Megan is a WAHM to 3 (and then some) kids, who spends the majority of her time working as an Administrative Assistant, blogging and washing dishes. She loves to write about her adventures in parenting, running a home daycare, adoption and whatever else strikes her fancy!

15 Comments

  1. Robin Rue (@massholemommy)

    My boys are both self taught. I actually can’t swim, but my boys are just fine in the water.

  2. Christine

    My toddler is great in the water but that is self confidence and mommy confidence to just let her go! I’d love to see if there was something like this near me in Pittsburgh, PA. I really wonder what the investment would be to start this as I think it would be right up my alley!!!! Thanks for the idea!

    • Joy

      Hi Christine! I would love to chat with you about training!
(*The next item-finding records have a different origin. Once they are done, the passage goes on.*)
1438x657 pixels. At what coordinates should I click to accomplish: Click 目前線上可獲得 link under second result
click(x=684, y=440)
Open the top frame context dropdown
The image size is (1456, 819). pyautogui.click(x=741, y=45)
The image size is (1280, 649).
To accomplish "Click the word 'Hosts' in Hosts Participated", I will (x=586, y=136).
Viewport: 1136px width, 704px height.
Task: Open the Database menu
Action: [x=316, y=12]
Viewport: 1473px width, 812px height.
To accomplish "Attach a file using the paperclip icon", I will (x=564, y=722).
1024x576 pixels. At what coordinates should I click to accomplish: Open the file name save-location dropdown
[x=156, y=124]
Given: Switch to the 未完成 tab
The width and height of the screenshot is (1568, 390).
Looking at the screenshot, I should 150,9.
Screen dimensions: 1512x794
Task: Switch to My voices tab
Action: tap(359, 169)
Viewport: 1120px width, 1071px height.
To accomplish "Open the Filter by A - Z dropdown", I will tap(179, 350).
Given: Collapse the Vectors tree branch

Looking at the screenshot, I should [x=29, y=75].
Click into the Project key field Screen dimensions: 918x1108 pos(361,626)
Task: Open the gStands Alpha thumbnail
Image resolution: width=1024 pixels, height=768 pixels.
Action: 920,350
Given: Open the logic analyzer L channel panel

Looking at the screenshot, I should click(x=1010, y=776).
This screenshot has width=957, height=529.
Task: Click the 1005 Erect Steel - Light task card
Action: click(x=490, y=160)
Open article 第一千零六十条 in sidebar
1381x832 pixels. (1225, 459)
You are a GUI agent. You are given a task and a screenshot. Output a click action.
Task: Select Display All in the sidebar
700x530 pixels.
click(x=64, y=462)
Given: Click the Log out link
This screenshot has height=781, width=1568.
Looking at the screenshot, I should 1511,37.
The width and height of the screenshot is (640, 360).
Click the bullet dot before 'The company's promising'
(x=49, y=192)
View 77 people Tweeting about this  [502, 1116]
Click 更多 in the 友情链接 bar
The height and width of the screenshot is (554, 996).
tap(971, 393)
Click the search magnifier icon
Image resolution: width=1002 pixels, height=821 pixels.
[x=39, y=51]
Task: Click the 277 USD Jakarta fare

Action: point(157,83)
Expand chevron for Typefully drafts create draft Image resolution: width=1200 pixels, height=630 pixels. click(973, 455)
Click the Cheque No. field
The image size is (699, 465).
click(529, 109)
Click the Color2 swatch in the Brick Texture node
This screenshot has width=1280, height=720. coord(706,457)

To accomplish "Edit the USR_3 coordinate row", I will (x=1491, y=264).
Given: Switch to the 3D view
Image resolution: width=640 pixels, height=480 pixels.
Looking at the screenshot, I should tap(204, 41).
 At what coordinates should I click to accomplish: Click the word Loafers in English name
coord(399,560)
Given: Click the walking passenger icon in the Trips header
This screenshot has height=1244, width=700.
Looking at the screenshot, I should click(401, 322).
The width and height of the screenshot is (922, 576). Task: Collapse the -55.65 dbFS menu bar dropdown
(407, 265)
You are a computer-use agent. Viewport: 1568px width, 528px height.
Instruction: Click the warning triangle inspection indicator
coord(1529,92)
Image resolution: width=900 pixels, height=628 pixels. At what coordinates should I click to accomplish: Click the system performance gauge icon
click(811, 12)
Pittsburgh needs a great instructor to teach your children to swim-float-swim for safety and fun!

  3. mrenkema79

    SO important!! Water can be so scary. All it takes is a few seconds.

  4. listen2mama

    Since we live in Miami, we taught our daughter how to swim when she was 3. And before that, I never took my eye off of her at a pool. People don’t realize how dangerous it is and how quickly something can go terribly wrong.

  5. Julie Green and Keen

    Oh wow! It is so important for our kids to know what to do in case of emergency, plus they have lots of fun when they swim, and we can worry a little less when they’re safe.

  6. triciathegoodmama

    I was just talking about this with another mom. She couldn’t say enough about this program. We have pools at both sets of grandparents, so I’m definitely going to look into this for my toddler.

    • Joy

      Hi Tricia. Let me know where you are located and I will refer you to the closest instructor. SouthWest Aquatics is located in Winter Garden, Florida.

  7. The Pinterested Parentt

    Our daughter takes swim lessons. She cannot swim yet, but hopefully she will get there soon. I think it is so important. I never learned & it is so much harder when you are older.

    • Joy

      The PediaSwim program usually takes about four weeks for children as young as six months to swim and float unassisted.

  8. Sarah

    We have an inground pool behind our house. With two young children at home I refuse to open the pool. I just can’t stand the thought of them sneaking out of the house and jumping in the water. I think this is a great program. I’m a former lifeguard and caregivers need to practice constant diligence.

  9. Laura Prater

    I agree this is so important!!

  10. Onica (MommyFactor)

    Teaching young kids how to swim is so important. It’s a skill that can really save a life.

  11. maggiesblog2

    This is so important! Every summer we hear about young liveS lost due to drowning! My two oldest are self taught and we will be teaching my youngest soon!

  12. Debi

    It is scary to think of that happening. I have to get lessons for my girls.